When Jesus realized this, he withdrew from that place.
Many people followed him, and he cured them all,
but he warned them not to make him known.
This was to fulfill what had been spoken through Isaiah the prophet:
Behold, my servant whom I have chosen,
my beloved in whom I delight;
I shall place my Spirit upon him,
and he will proclaim justice to the Gentiles.
He will not contend or cry out,
nor will anyone hear his voice in the streets.
A bruised reed he will not break,
a smoldering wick he will not quench,
until he brings justice to victory.
And in his name the Gentiles will hope.
Reflection (Sem. Philip Faustino S. Volante):
“Many people followed him, and he cured them all but he warned them not to make him known.”

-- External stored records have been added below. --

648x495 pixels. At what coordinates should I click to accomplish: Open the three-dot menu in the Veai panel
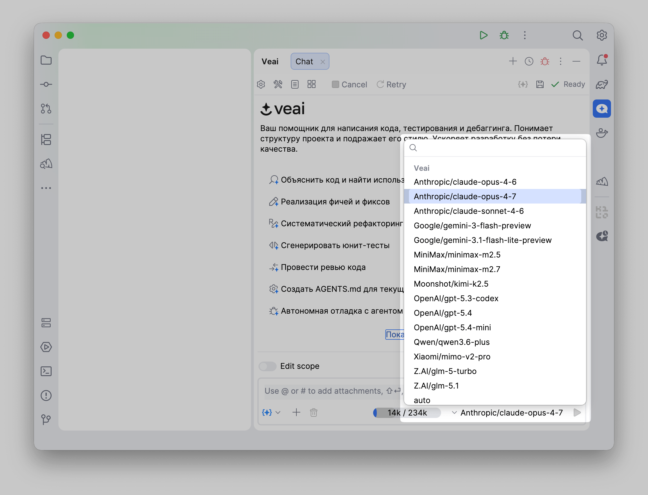(560, 61)
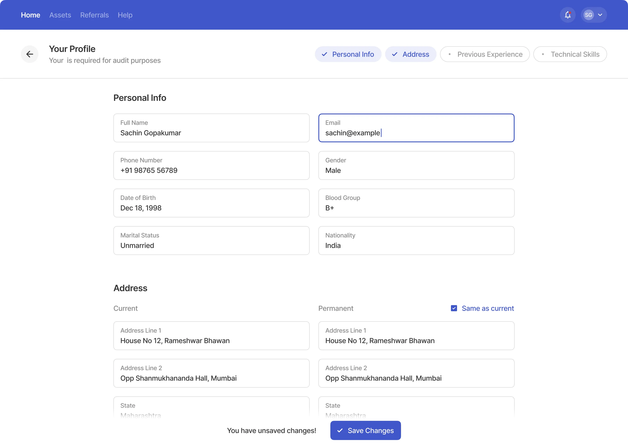Image resolution: width=628 pixels, height=447 pixels.
Task: Open the Blood Group selector
Action: click(416, 203)
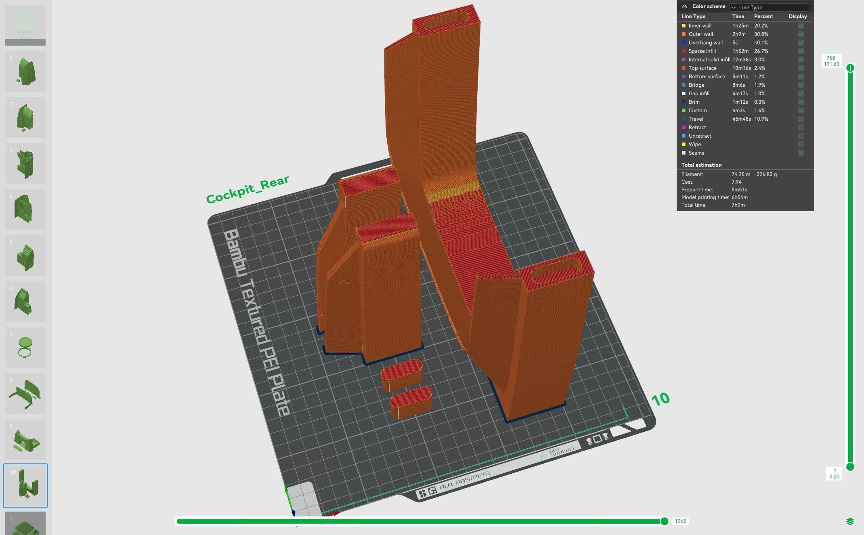864x535 pixels.
Task: Switch to plate 8 thumbnail
Action: coord(25,394)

I think I have already shared this dream of mine before when I was younger. I wanted to become an “artista,” an actor. Yes, believe it or not, I once dreamed of becoming famous. In my day dreaming, I have already played so many roles, and have endorsed so many products. I remember there were times when I locked the door of our room and play as if I am being interviewed in a show. What made me want to become an actor before? I think it is the fame, the feeling of being famous. Knowing that everyone knows your name and everyone likes you.

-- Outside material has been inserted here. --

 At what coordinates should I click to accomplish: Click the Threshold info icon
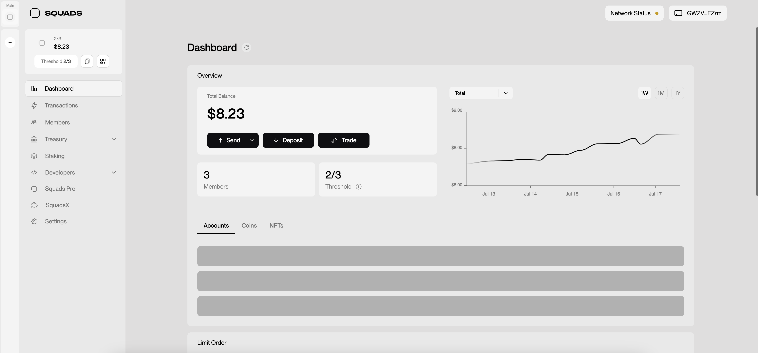(358, 187)
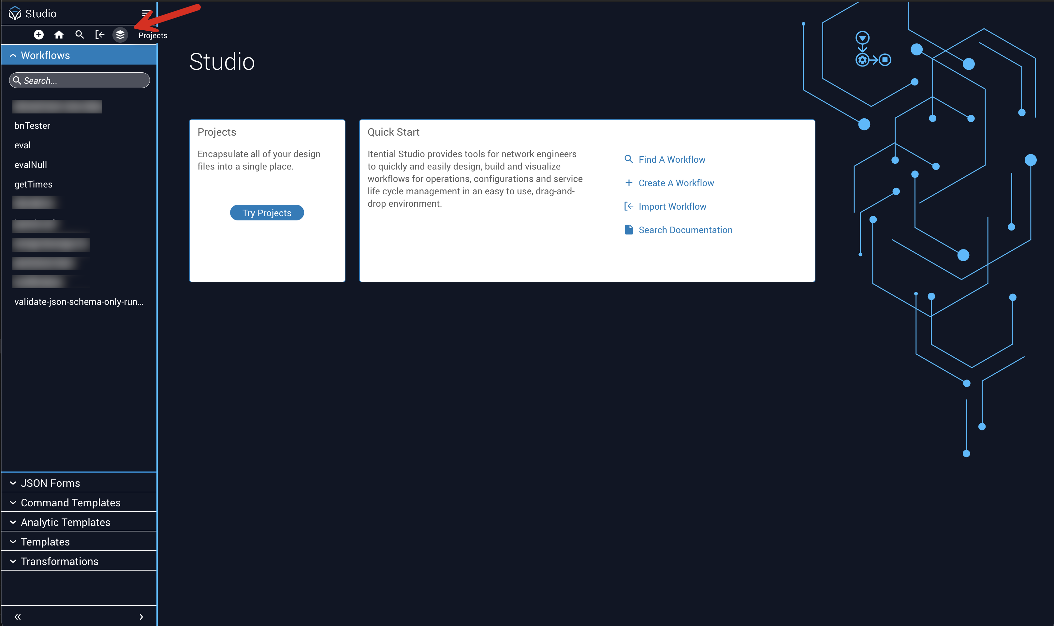This screenshot has height=626, width=1054.
Task: Click the Itential Studio logo
Action: pyautogui.click(x=15, y=13)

In tomorrow’s Gospel, God can be the most popular person ever in Israel. Imagine, He is being followed by so many people. People look for him, and would admire him not just because of his teachings but by his ability to heal. But unlike the actors of today, Jesus refused the perks of being someone and remained humble instead.
Humility is a virtue that each and every one of us should possess. As priests in process, the temptation of being famous, of being an “artista” is always there. Even now that I am still a seminarian, whenever I go home to Bulacan, I feel the special treatment of my family and friends, and I have to admit, I fall to the perks and comforts I am receiving. But I feel I need to let them know that I am still the same Philip that they know. I still can wash the dishes, clean my room, and I can still eat “isaw” and fishballs on the streets.
I think this is the challenge for me, to stay as I am even if I am going through formation. I need to keep myself grounded and never aspire for the “artista” treatment that I one dreamed of.